Similarly, people with higher credit card utilization rates before storms hit also tend to see disproportionately high drops in their post-storm credit scores.
Of course, as we noted earlier, the estimates above are related to category-1 storms which presumably means that the impact of a storm the size of Hurricane Irma could be far more devastating.
So what causes the drop in credit scores? Infrastructure loss and reduced business incomes are just the beginning...
The initial, unanticipated shock of a major natural disaster generally causes significant disruption in economic activity in the affected area. Among the direct losses incurred are damage to or destruction of physical assets such as homes, businesses and business inventories, automobiles, and public infrastructure, as well as loss of life. Disasters also are known to significantly increase psychopathologies in affected populations, such as dazed confusion, disabling grief, and post-traumatic stress disorder (Perry and Lindell, 1978; Neria et al., 2013).
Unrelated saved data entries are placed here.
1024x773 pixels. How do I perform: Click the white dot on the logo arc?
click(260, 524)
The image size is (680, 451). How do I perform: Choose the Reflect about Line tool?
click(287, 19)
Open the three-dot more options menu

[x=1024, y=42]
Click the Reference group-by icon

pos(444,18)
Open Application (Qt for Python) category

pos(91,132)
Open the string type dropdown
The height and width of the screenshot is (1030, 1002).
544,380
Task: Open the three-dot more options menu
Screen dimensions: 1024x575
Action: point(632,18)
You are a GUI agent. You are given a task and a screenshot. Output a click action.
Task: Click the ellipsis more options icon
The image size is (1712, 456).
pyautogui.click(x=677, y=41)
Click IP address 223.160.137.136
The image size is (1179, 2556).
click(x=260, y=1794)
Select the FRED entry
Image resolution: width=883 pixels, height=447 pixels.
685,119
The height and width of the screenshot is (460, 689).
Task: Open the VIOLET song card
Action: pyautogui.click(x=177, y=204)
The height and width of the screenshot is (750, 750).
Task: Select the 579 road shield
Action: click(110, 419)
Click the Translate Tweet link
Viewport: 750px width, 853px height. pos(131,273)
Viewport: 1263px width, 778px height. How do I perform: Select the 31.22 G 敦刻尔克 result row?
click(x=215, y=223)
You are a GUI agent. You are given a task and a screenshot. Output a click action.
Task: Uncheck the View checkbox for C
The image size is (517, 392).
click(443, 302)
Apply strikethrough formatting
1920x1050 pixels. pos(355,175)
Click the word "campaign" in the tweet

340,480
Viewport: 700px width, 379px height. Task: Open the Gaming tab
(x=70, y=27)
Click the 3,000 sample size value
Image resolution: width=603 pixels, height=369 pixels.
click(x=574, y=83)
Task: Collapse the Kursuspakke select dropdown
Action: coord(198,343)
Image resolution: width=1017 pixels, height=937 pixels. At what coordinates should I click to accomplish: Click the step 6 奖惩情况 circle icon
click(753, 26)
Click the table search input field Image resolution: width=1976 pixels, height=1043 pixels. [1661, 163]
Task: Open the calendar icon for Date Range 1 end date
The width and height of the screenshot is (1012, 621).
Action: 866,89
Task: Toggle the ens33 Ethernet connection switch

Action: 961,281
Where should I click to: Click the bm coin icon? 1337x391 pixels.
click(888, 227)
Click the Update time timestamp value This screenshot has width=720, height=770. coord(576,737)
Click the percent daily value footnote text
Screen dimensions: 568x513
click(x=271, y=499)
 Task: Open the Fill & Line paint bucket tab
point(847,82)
Substantial indirect losses typically follow and may include unemployment, losses in business revenue, reductions in tourism, and associated fiscal impacts, such as reduced tax revenues. Despite a significant number of studies that have explored indirect losses associated with natural disasters, no “rule of thumb” has emerged to assess indirect losses as some equivalent to the magnitude of direct losses (Cochrane, 2004, p. 37).3
Brown et al. (2006) estimate initial job losses from Hurricane Katrina at 232,000 in Louisiana and 58,000 in Mississippi. The U.S. Bureau of Labor Statistics (BLS) (2007) estimates that the combined job loss of Hurricane Katrina for the eight most affected county-equivalents (parishes in Louisiana) in the following year was 128,000—88,000 of which occurred in Orleans Parish (New Orleans). In a study of 19 hurricanes making landfall in Florida between 1988 and 2005, Belasen and Polachek (2008) estimate that declines in employment of as much as 4.8 percent for high-intensity hurricanes (measured as category 4 or 5 on the Saffir-Simpson scale, discussed below) in counties that were directly hit. Even if employment returns to pre-disaster levels, a change in the mix of jobs may lead to a mismatch of skills and employment opportunities, resulting in significant unmet employment needs and relatively high levels of unemployment (Venn, 2012).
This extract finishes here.